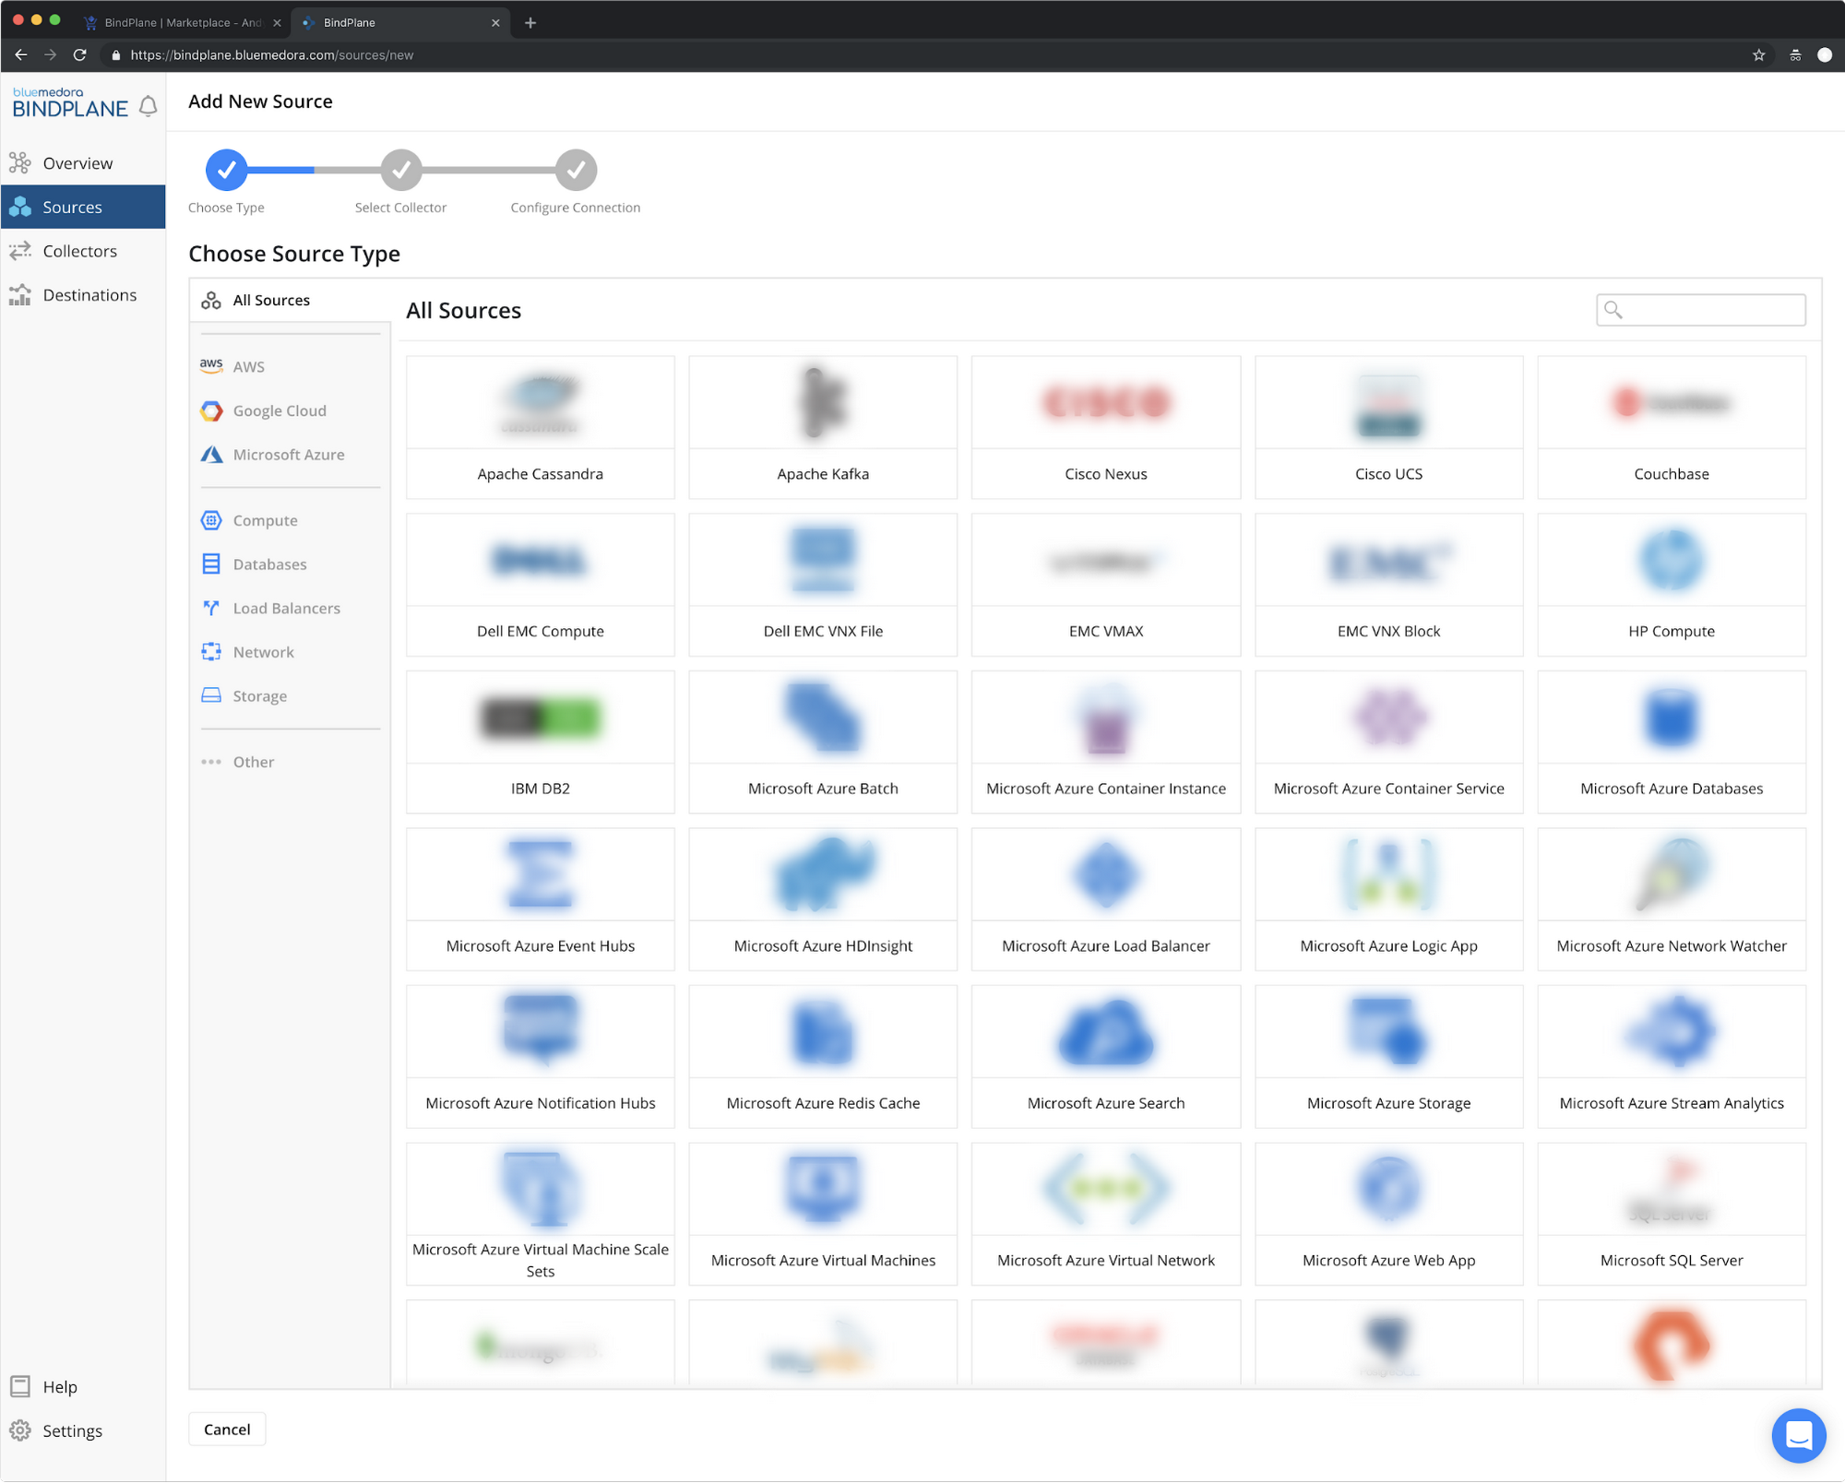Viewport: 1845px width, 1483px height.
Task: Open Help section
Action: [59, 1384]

...

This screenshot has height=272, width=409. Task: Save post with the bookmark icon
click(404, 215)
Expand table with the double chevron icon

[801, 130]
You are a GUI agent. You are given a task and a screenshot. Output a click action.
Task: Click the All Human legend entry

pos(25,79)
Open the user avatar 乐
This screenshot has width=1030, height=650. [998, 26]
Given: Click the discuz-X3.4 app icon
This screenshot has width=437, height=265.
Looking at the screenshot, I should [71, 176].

▶ Brief
In the listing above, find the line with "This screenshot has height=272, width=409." and the line with "Given: Click the discuz-X3.4 app icon"; set down exactly those two lines and every line between them, nothing more.

▶ Exercise solution
This screenshot has height=272, width=409. Task: Save post with the bookmark icon
click(404, 215)
Expand table with the double chevron icon

[801, 130]
You are a GUI agent. You are given a task and a screenshot. Output a click action.
Task: Click the All Human legend entry

pos(25,79)
Open the user avatar 乐
This screenshot has width=1030, height=650. [998, 26]
Given: Click the discuz-X3.4 app icon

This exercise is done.